*** Provided information ***

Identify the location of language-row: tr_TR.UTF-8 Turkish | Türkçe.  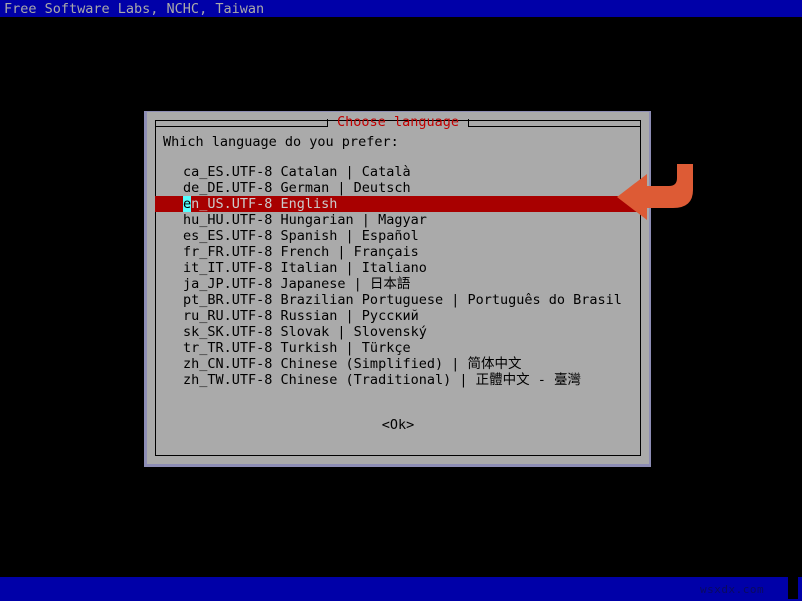
(398, 348).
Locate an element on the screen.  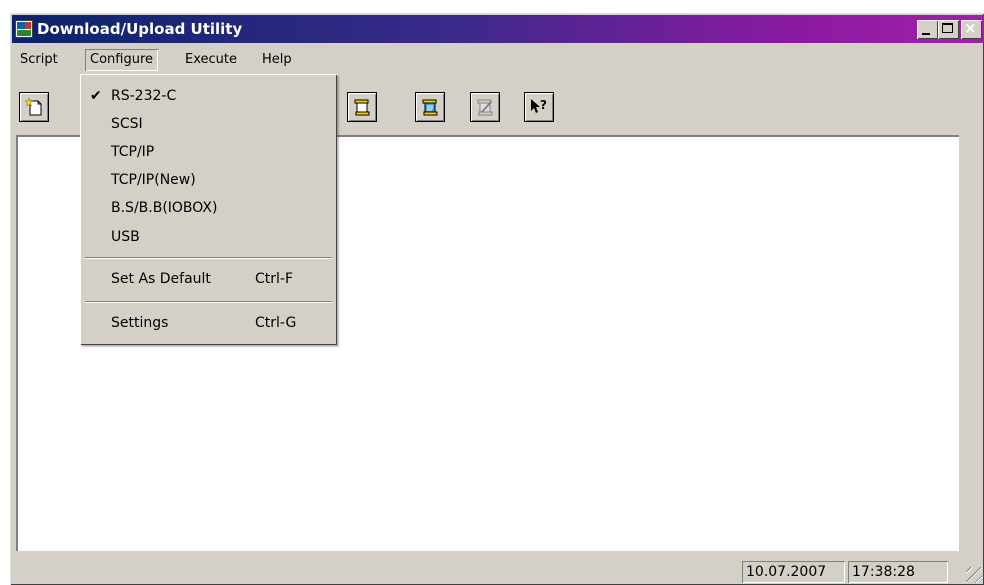
status-time: 17:38:28 is located at coordinates (898, 572).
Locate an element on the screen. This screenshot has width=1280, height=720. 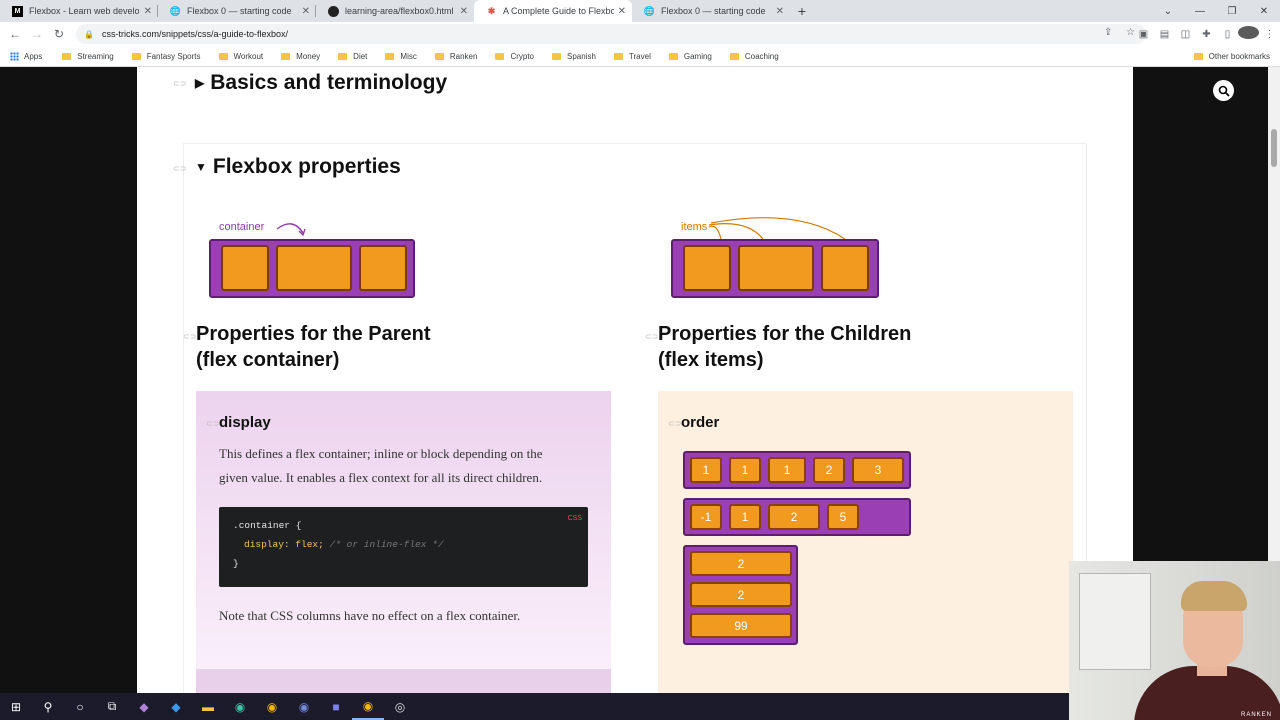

***

What you need to do: Copy the records above word for word, leaving out the pictures.

Result of this task:
Identify the location of language-row: tr_TR.UTF-8 Turkish | Türkçe.  
(398, 348).
Locate an element on the screen.  
status-time: 17:38:28 is located at coordinates (898, 572).
Locate an element on the screen. This screenshot has width=1280, height=720. 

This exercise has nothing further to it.